Dispatch – Open-source release of Netflix's crisis management framework

iruoy · on Feb 24, 2020

You can also read it here: https://outline.com/p3PBUY

Medium really annoys me, because I can't even scroll without disabling my adblocker.

athenot · on Feb 24, 2020

I have Safari configured to open all medium.com pages directly in Reader Mode. Takes care of all the noise/interruptions they throw up on the screen.

ksec · on Feb 25, 2020

How do you do that?

athenot · on Feb 25, 2020

- Open a medium URL.

- In your toolbar, click the site settings icon (might need to edit your toolbar if it's not there).

- Check: "When visiting this website [X] Use Reader when available"

ksec · on Feb 25, 2020

This is Brilliant! Thank YOu.

regnerba · on Feb 24, 2020

Link doesn't work for me.

asdkhadsj · on Feb 24, 2020

Weird, failed for me too - I refreshed and then it worked. Wonder why

iudqnolq · on Feb 25, 2020

I use Outline on average around once a day and for the past few months it's needed a refresh somewhere between 10% and 20% of the time. I assumed that it had to do with them fetching the page, I'm surprised a cached get failed.

rhizome · on Feb 24, 2020

took two tries for me, too

goojal · on Feb 24, 2020

do not trust a link from some stranger on "hacker"news!

madrox · on Feb 25, 2020

Incidents basically represent engineering culture in extremis. Seeing how large orgs manage incidents really says a lot about culture. It's interesting to see Netflix go so far to automate what amounts to trivial amounts manual labor in (hopefully) rare instances. It says a lot about how they think about making mistakes and the developer experience working through crisis.

lifeisstillgood · on Feb 25, 2020

So much of this is generalisable to just running a project or a company (comms, collecting metadata, making smart automation decisions to save time effort duplication.)

There is a deep business transformation lurking here. As a post here says Netflix clearly has at its heart "just automate it all".

luord · on Feb 25, 2020

Python, VueJS and Postgres.

That right there is my favorite stack for prototyping. Though, admittedly, I only say that because none of my prototypes have taken off (yet).

jf___ · on Feb 24, 2020

Fun to see `sentry.io` as one of the dependencies, kind of an interesting level of recursion on an incident mgmt app

doublerabbit · on Feb 24, 2020

So in other words another over-complicated ticket system

athenot · on Feb 24, 2020

No, there's a lot more that goes into handling incidents that affect large production systems. Getting things back up as fast as possible, coordination, communication, getting the right action items out of it. There are tradeoff decisions that need to be made, executives and big customers picking up the phone.
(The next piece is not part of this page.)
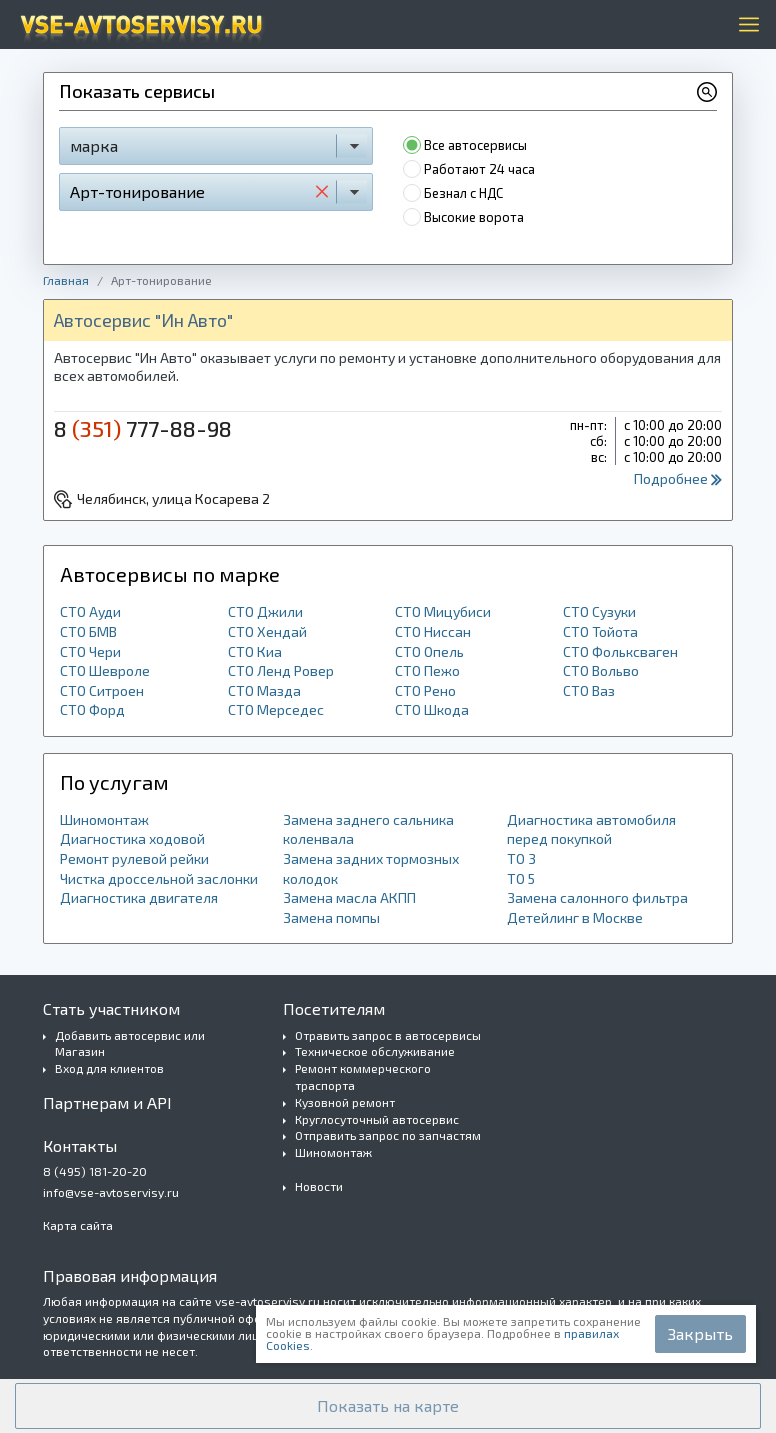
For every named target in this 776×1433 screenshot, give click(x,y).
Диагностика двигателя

This kind of tooling is what arises in an effort to automate and streamline incident response. When you're operating at Netflix' scale, each minute is precious and if a tool manages to save 45 seconds on each incident, it can be quite valuable.

rhizome · on Feb 24, 2020

The incident workflow about halfway down reads to me like a lingoed-up version of "create a bug, escalate, put a Slack (etc.) URL in the bug, send the bug to blamees/ondutys, message boss(es), finish fix and push, schedule a meeting for the next day." Which it turns out that I've guessed reasonably well, having read the rest of the article. I mean, there's decades behind this very use-case, and at the end of the day it's possible to hook out to Slack from RT, too. But they're not using RT, true.

https://rt-wiki.bestpractical.com/wiki/WorkFlow#Modeling_Wor...

I don't have a problem with the work -- like I said, it's a persistent use-case -- it's just the way it's described here, as if it wasn't and with puffery. And the thin-ness of my skin with this is not the issue!

edoceo · on Feb 24, 2020

I'm a small team and we had to get a custom CIC for all these reasons, just much smaller.